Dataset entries
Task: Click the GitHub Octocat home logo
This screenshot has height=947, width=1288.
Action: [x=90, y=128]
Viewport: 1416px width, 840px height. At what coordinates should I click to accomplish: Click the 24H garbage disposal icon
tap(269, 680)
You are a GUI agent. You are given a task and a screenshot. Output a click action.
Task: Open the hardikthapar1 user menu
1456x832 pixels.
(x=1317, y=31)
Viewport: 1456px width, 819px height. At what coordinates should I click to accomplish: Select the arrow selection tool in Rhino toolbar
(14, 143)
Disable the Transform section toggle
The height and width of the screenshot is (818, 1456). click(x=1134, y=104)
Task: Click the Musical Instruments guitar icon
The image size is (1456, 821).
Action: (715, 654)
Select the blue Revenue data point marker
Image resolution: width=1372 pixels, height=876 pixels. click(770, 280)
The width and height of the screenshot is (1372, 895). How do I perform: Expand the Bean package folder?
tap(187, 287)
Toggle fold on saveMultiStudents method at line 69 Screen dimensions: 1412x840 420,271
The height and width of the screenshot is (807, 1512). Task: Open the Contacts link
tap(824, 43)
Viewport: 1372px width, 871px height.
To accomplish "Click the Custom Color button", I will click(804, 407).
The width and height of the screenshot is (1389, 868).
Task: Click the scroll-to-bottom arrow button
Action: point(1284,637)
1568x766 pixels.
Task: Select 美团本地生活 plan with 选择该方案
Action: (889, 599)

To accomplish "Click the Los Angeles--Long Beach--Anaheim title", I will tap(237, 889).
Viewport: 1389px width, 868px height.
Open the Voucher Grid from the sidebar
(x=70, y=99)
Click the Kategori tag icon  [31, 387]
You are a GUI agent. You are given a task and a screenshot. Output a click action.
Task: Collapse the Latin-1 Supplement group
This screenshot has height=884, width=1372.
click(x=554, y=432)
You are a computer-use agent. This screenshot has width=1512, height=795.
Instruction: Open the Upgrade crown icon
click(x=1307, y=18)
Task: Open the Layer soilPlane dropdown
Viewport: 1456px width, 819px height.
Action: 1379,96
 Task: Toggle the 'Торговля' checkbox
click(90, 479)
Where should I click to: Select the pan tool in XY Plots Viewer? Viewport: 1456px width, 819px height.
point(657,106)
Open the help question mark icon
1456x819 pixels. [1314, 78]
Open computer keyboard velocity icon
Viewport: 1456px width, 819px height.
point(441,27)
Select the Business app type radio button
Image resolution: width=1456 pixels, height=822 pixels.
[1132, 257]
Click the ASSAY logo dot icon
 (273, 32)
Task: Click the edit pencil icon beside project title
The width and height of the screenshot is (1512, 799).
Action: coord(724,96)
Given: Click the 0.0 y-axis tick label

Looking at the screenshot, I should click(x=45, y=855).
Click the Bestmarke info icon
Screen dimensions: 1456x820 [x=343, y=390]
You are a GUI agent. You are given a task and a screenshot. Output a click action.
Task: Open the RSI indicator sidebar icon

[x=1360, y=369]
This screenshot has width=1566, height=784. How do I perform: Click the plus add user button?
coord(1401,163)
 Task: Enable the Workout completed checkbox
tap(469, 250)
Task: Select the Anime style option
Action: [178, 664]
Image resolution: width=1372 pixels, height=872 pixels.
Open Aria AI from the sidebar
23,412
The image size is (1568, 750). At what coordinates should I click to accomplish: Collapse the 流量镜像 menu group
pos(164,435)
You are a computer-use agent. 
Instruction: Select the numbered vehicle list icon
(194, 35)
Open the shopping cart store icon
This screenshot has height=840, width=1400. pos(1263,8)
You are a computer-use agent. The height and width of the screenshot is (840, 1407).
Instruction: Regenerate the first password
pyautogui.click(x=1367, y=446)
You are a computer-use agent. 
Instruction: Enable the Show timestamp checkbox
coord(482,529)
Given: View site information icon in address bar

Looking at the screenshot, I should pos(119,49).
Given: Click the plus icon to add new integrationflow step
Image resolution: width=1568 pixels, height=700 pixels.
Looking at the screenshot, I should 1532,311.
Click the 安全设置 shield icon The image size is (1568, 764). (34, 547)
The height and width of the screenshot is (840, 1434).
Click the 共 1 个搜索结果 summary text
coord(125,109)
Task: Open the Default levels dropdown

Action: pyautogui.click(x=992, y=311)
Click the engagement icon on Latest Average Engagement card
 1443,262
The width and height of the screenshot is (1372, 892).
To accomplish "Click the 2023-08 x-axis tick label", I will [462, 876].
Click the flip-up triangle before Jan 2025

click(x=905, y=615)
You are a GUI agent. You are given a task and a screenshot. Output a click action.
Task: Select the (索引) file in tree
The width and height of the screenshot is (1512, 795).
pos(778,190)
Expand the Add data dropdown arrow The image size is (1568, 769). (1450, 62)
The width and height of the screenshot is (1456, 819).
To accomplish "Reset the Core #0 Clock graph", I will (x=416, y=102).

- Problem description
Copy every line above exactly.

- Answer for this exercise
Task: Click the GitHub Octocat home logo
This screenshot has height=947, width=1288.
Action: [x=90, y=128]
Viewport: 1416px width, 840px height. At what coordinates should I click to accomplish: Click the 24H garbage disposal icon
tap(269, 680)
You are a GUI agent. You are given a task and a screenshot. Output a click action.
Task: Open the hardikthapar1 user menu
1456x832 pixels.
(x=1317, y=31)
Viewport: 1456px width, 819px height. At what coordinates should I click to accomplish: Select the arrow selection tool in Rhino toolbar
(14, 143)
Disable the Transform section toggle
The height and width of the screenshot is (818, 1456). click(x=1134, y=104)
Task: Click the Musical Instruments guitar icon
The image size is (1456, 821).
Action: (715, 654)
Select the blue Revenue data point marker
Image resolution: width=1372 pixels, height=876 pixels. click(770, 280)
The width and height of the screenshot is (1372, 895). How do I perform: Expand the Bean package folder?
tap(187, 287)
Toggle fold on saveMultiStudents method at line 69 Screen dimensions: 1412x840 420,271
The height and width of the screenshot is (807, 1512). Task: Open the Contacts link
tap(824, 43)
Viewport: 1372px width, 871px height.
To accomplish "Click the Custom Color button", I will click(804, 407).
The width and height of the screenshot is (1389, 868).
Task: Click the scroll-to-bottom arrow button
Action: point(1284,637)
1568x766 pixels.
Task: Select 美团本地生活 plan with 选择该方案
Action: (889, 599)

To accomplish "Click the Los Angeles--Long Beach--Anaheim title", I will tap(237, 889).
Viewport: 1389px width, 868px height.
Open the Voucher Grid from the sidebar
(x=70, y=99)
Click the Kategori tag icon  [31, 387]
You are a GUI agent. You are given a task and a screenshot. Output a click action.
Task: Collapse the Latin-1 Supplement group
This screenshot has height=884, width=1372.
click(x=554, y=432)
You are a computer-use agent. This screenshot has width=1512, height=795.
Instruction: Open the Upgrade crown icon
click(x=1307, y=18)
Task: Open the Layer soilPlane dropdown
Viewport: 1456px width, 819px height.
Action: 1379,96
 Task: Toggle the 'Торговля' checkbox
click(90, 479)
Where should I click to: Select the pan tool in XY Plots Viewer? Viewport: 1456px width, 819px height.
point(657,106)
Open the help question mark icon
1456x819 pixels. [1314, 78]
Open computer keyboard velocity icon
Viewport: 1456px width, 819px height.
point(441,27)
Select the Business app type radio button
Image resolution: width=1456 pixels, height=822 pixels.
[1132, 257]
Click the ASSAY logo dot icon
 (273, 32)
Task: Click the edit pencil icon beside project title
The width and height of the screenshot is (1512, 799).
Action: coord(724,96)
Given: Click the 0.0 y-axis tick label

Looking at the screenshot, I should click(x=45, y=855).
Click the Bestmarke info icon
Screen dimensions: 1456x820 [x=343, y=390]
You are a GUI agent. You are given a task and a screenshot. Output a click action.
Task: Open the RSI indicator sidebar icon

[x=1360, y=369]
This screenshot has width=1566, height=784. How do I perform: Click the plus add user button?
coord(1401,163)
 Task: Enable the Workout completed checkbox
tap(469, 250)
Task: Select the Anime style option
Action: [178, 664]
Image resolution: width=1372 pixels, height=872 pixels.
Open Aria AI from the sidebar
23,412
The image size is (1568, 750). At what coordinates should I click to accomplish: Collapse the 流量镜像 menu group
pos(164,435)
You are a computer-use agent. 
Instruction: Select the numbered vehicle list icon
(194, 35)
Open the shopping cart store icon
This screenshot has height=840, width=1400. pos(1263,8)
You are a computer-use agent. The height and width of the screenshot is (840, 1407).
Instruction: Regenerate the first password
pyautogui.click(x=1367, y=446)
You are a computer-use agent. 
Instruction: Enable the Show timestamp checkbox
coord(482,529)
Given: View site information icon in address bar

Looking at the screenshot, I should pos(119,49).
Given: Click the plus icon to add new integrationflow step
Image resolution: width=1568 pixels, height=700 pixels.
Looking at the screenshot, I should 1532,311.
Click the 安全设置 shield icon The image size is (1568, 764). (34, 547)
The height and width of the screenshot is (840, 1434).
Click the 共 1 个搜索结果 summary text
coord(125,109)
Task: Open the Default levels dropdown

Action: pyautogui.click(x=992, y=311)
Click the engagement icon on Latest Average Engagement card
 1443,262
The width and height of the screenshot is (1372, 892).
To accomplish "Click the 2023-08 x-axis tick label", I will [462, 876].
Click the flip-up triangle before Jan 2025

click(x=905, y=615)
You are a GUI agent. You are given a task and a screenshot. Output a click action.
Task: Select the (索引) file in tree
The width and height of the screenshot is (1512, 795).
pos(778,190)
Expand the Add data dropdown arrow The image size is (1568, 769). (1450, 62)
The width and height of the screenshot is (1456, 819).
To accomplish "Reset the Core #0 Clock graph", I will (x=416, y=102).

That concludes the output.